Botnets are a major source of crime on the Internet. Some operators “rent” their botnets by the hour to spammers. Internet Service Providers (ISPs) disallow spamming, but when thousands or hundreds of thousands of machines send five or ten pieces of spam, the spammer escapes notice. Furthermore, spam sent through a botnet tracks back to the compromised computers, not to the spammer.
Botnets are also used to perpetuate phishing scams by sending emails that appear to come from legitimate companies like financial institutions, eBay or PayPal. The email typically asks for sensitive personal information, which victims often provide. This information goes directly to the operator of the botnet for personal gain.
An operator can also use a botnet to launch a Distributed Denial of Service (DDoS) attack against a website. The computers in the botnet are sent a command prompting them to contact a specific webpage simultaneously. This can cause the website server to crash from an overload of traffic requests. Getting the server and the website back online can take time and disrupt business. DDoS attacks are often carried out against large, well-known companies and have been widely reportedly as costing millions of dollars.

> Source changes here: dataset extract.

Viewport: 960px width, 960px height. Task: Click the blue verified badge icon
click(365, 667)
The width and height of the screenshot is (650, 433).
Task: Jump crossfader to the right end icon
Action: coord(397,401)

Click-fraud is yet another scam perpetrated by some botnet operators. Advertisers commonly pay a small fee for every click on an advertised link that appears on a webpage. A botnet operator with an advertising contract on a personal domain can send a command to the computers in the compromised network to automatically click an advertising link whenever a browser is opened. Considering a botnet can be very large, click-fraud poses a considerable problem for advertisers.
In October 2005, Dutch police uncovered a major botnet consisting of 1.5 million compromised computers. The zombie network was allegedly run by three individuals in their twenties. Botnets are becoming more widespread with the United States believed to be the country most affected, housing some 26% of all botnets by some estimates. As many as 25% of all US computers might be part of a botnet, though it is difficult to know if such statistics are accurate.
What is certain is that botnets are widespread and growing, even attracting teenagers known as “script kiddies” who compete in building botnets. As a result, savvy computer users and administrators are taking steps to guard against rootkits that hand over access to hackers and script kiddies. Anti-rootkit software can be used to scan for existing rootkits, and other precautions can also be taken to minimize the risks of becoming part of a botnet.